Publication Date

September 1, 2006

Perspectives Section

Letters to the Editor

Editor’s Note: Perspectives welcomes letters to the editor on issues discussed in its pages or which are relevant to the profession. Letters should ideally be brief and should be sent to the Editor (or mailed to Letters to the Editor, Perspectives, AHA, 400 A Street SE, Washington, DC 20003-3889) along with full contact information. Letters selected for publication may be edited for style, length, and content. Publication of letters does not signify endorsement by the AHA of the views expressed by the authors, who alone are responsible for ensuring accuracy of the letters’ contents.

To the Editor:

I was nearly in despair after reading Debbie Ann Doyle’s "Practical Advice on Getting a Public History Job” in the April 2006 Perspectives. I have great respect for Debbie Ann Doyle, having seen her at work with our Philadelphia Local Arrangements Committee in 2005–2006. But her approach to deciding between academic and public history could set the whole profession back a generation, and I can’t let it go by without objecting.

Doyle is correct in indicating that, faced with the hiring trough of the 1970s, academically trained historians turned to public history as a back-up option, a way of earning a living while searching for an academic appointment. Doyle is right to counsel against viewing public history in that light today. But she then proceeds as though public history and academic history remain the absolutely distinct fields that they were then.

Doyle portrays public history, still, as an alternative to academic history, emphasizing the different skills and training needed to pursue specific public history specialties. Likewise, she positions academic historians as unqualified for public history posts. She finishes by indicating that young scholars who take the time to acquire specific extra-academic professional skills could weaken their attractiveness to academic employers. Her message—choose one or forfeit both—couldn’t be clearer, or more wrong-headed.

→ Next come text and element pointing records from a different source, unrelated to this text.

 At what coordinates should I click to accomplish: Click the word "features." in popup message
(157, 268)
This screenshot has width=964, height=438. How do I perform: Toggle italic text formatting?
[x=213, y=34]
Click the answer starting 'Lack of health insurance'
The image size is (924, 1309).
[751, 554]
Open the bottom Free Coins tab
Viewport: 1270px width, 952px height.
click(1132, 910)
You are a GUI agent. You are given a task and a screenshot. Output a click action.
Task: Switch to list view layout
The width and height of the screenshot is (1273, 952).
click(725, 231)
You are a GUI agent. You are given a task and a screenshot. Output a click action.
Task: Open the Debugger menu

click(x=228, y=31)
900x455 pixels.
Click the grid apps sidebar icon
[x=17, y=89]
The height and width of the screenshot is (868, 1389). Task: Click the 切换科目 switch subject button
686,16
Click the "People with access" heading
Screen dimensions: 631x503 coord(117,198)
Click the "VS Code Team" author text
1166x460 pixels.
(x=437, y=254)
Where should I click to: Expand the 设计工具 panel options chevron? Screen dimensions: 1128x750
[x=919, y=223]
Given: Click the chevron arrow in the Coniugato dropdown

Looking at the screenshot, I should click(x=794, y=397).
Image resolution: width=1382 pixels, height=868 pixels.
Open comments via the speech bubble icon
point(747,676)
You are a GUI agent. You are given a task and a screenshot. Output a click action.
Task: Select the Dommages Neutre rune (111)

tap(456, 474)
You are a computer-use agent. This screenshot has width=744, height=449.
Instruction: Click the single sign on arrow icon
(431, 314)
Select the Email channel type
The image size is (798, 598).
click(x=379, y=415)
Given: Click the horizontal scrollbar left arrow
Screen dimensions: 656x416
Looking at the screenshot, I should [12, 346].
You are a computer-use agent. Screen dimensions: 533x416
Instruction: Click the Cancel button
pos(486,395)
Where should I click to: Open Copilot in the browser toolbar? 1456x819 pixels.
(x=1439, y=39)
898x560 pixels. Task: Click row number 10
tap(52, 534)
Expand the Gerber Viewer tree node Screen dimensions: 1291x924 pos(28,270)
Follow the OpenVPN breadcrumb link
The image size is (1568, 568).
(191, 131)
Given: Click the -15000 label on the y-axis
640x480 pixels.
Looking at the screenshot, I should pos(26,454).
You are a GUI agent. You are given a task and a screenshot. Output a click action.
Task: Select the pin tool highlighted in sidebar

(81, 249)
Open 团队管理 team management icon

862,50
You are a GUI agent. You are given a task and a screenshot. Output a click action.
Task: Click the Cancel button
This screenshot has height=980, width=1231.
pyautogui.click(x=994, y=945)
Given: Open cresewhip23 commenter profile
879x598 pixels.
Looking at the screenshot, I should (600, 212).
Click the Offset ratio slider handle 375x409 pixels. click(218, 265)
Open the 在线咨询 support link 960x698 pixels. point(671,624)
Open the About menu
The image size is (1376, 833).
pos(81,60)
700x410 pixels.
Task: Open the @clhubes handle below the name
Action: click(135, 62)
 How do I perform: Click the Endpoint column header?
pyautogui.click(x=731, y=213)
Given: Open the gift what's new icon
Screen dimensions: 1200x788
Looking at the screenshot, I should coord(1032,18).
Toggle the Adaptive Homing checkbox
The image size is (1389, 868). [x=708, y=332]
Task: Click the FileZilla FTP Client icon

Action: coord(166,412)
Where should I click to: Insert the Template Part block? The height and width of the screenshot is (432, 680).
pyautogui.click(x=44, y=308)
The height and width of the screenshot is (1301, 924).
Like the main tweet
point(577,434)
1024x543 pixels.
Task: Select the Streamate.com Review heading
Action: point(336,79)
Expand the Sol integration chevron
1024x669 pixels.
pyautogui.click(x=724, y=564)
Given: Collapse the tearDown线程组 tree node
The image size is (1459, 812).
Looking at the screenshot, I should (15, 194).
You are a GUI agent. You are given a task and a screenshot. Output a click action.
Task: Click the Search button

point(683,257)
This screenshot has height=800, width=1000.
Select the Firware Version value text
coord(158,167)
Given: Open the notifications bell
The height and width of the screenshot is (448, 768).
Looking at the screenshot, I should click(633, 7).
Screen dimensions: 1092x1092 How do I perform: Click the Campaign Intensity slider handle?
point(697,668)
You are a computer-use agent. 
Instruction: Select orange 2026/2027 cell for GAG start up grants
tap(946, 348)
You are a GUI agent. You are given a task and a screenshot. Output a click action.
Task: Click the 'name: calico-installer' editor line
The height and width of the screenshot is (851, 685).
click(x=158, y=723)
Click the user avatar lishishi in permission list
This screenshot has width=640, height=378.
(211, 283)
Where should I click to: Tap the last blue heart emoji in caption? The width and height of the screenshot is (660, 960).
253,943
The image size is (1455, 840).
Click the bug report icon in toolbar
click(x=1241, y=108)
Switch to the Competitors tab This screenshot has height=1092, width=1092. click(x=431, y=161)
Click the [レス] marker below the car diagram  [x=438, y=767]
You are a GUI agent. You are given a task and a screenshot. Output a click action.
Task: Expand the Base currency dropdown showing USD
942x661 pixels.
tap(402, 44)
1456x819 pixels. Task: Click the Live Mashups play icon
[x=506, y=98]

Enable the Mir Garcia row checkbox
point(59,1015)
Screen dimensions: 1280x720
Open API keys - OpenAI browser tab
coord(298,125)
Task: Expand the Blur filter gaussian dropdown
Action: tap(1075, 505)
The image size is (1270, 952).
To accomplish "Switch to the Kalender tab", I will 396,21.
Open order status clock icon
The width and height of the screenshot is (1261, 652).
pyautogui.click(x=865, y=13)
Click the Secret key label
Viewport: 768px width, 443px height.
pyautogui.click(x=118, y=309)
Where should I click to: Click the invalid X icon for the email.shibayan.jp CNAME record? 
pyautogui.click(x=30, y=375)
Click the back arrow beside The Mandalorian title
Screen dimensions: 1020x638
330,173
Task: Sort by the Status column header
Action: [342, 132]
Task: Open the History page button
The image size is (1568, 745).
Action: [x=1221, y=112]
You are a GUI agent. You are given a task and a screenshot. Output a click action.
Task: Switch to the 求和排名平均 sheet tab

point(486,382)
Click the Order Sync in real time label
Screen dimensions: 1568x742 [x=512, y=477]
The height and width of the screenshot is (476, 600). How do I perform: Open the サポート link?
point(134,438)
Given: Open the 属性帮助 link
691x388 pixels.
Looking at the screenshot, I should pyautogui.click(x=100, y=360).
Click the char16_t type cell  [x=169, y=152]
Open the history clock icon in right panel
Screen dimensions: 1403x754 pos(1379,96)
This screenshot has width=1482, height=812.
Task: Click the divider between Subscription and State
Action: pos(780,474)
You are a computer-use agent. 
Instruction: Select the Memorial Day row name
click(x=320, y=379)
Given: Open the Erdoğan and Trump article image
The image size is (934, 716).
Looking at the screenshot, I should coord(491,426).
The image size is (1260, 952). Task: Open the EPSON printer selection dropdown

Doyle misses entirely the ways in which, since the mid-1980s, public history and academic history have converged around a shared commitment to public and civic engagement and a powerful drive to expand audiences and revitalize communities. History and humanities institutions around the country are throwing themselves into community revitalization efforts, on the heels of arts organizations which started down this path a decade earlier. To do so, public history organizations turn to scholarship to modernize their interpretations, while scholars increasingly look to exhibits, broadcasting, and documentaries to carry the newest ideas to a general audience.

This convergence of mission and practice results directly from the years of professional proximity that developed from the academic hiring drought. Both "sides" of the profession have learned vastly from each other in ways that, ironically, bring the historical profession today much closer to the collective ethos of its early 20th-century originators. Back then, leadership at the AHA understood that scholarship depended on collections being skillfully tended by archivists and librarians, while those stewards served their collections best by encouraging study of them. And all of the activity, whether conservation, collecting, analysis, or presentation, was designed to serve the democracy by creating both informed policymakers and engaged citizens.

As a profession, we are far closer today to that ideal than we were in the 1970s. I would have wished for advice from AHA that helped aspiring professionals to build toward the shared mission that is developing before us. There are skills that all historians need and use, and crucial ways of understanding what different specialists contribute to the shared mission. Practicing historians have chosen this road out of a rich experience of collaboration that came upon us all more or less by accident. Professional advice that mapped out the road ahead of us would be far more "practical" than advice that points us back toward the internal divisions and general irrelevance historians experienced in the late 20th century.